:: VORLIEGENDER TEXTAUSZUG
Neben der Arbeit an ihrer Dissertation ist Dahan Sozialarbeiterin und betreut Prostituierte und Gewaltopfer: „Ich musste mit dieser Information etwas machen, ich hatte das Gefühl, ich bin es den Frauen im Gefängnis schuldig.“
Sie schrieb an etliche Knesset-Abgeordnete, doch nur Michal Rozin, Abgeordnete der linken Meretz-Partei, war an einer Zusammenarbeit interessiert. Sie lud Tamar Dahan ein, ihr Anliegen in der Knesset vorzustellen.
::::
_ZU ERLEDIGENDE AUFGABEN:_
[a] Nenne alle finiten Verbformen im Präteritum aus dem Text über Tamar Dahan, in der Reihenfolge ihres Auftretens.
[b] Führe den Text über Tamar Dahan im Anschluss an seinen letzten Satz weiter.
Die Auflistung ist für die Bearbeitung nicht erforderlich.
:: AUFLISTUNG
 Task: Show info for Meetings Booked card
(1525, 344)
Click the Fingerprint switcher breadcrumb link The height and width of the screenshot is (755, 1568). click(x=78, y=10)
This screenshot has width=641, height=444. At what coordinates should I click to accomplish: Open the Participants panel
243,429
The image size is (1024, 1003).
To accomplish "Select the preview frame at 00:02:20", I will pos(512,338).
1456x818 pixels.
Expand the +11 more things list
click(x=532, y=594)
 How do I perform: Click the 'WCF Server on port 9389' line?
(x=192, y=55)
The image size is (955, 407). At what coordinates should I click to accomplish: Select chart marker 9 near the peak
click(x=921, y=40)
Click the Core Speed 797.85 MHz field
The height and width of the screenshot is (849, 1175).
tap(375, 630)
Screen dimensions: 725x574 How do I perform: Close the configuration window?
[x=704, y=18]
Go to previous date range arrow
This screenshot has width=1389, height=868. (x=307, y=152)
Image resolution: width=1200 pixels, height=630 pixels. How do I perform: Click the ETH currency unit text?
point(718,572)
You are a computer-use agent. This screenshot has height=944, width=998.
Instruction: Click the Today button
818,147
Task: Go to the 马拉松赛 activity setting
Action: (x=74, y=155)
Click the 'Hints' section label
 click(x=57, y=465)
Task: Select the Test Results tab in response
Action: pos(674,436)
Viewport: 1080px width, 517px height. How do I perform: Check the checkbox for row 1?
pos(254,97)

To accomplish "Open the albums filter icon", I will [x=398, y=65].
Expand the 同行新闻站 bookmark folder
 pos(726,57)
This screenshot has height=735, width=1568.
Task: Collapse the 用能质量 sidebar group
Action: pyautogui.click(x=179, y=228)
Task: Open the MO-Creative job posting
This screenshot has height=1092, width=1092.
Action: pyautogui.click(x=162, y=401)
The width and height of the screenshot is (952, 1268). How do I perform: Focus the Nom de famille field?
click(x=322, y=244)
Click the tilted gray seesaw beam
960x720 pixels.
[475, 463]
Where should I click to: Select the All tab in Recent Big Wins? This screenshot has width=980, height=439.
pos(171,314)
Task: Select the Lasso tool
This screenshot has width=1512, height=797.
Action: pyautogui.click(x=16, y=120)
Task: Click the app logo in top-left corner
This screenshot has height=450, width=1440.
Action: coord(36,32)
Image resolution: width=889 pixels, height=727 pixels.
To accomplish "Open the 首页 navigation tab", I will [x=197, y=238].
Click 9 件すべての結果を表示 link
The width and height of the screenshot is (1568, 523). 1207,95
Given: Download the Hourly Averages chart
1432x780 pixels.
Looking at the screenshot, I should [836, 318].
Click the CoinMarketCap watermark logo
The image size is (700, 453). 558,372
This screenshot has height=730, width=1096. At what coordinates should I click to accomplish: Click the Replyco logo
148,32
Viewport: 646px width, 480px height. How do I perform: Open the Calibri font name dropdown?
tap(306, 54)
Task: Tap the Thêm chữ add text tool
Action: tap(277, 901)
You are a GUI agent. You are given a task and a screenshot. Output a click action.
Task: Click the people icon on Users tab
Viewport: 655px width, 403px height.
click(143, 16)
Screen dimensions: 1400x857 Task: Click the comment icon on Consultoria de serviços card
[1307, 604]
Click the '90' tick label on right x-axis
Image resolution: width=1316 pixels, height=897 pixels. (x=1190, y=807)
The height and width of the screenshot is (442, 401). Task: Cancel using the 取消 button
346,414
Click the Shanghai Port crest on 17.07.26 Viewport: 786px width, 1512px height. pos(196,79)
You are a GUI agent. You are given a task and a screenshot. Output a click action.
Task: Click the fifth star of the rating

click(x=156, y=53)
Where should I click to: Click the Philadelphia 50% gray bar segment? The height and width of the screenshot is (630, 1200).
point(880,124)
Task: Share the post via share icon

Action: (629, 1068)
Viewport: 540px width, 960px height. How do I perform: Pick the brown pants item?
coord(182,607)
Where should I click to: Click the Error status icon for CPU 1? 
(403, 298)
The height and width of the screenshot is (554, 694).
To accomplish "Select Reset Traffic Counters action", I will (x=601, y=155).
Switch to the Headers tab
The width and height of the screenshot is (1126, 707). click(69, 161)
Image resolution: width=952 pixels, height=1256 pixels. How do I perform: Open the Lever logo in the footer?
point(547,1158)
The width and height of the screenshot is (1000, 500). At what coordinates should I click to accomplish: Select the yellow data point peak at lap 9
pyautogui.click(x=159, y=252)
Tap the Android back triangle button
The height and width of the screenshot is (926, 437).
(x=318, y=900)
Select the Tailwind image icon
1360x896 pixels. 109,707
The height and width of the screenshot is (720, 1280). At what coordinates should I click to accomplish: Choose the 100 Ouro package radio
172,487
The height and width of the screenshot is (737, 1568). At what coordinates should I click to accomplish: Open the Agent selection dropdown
::::
_LÖSUNGEN:_
[a] musste, hatte, schrieb, war, lud

[b]
„Das Ziel einer Gesetzesänderung ist nicht unmöglich, in England wurde es schon durchgesetzt“, berichtet Dahan. Nach ihrem Besuch in der Knesset folgten weitere Auftritte in den Medien, um das Thema an die Öffentlichkeit zu bringen.
Die „Mörderinnen“ von Neve Tirza wandten sich an den Präsidenten, Reuven Rivlin, um ihre Haftstrafe aufgrund mildernder Umstände zu verkürzen. Doch dafür braucht es auch die Zustimmung der Richter. Und diese lehnten das Ansuchen ab.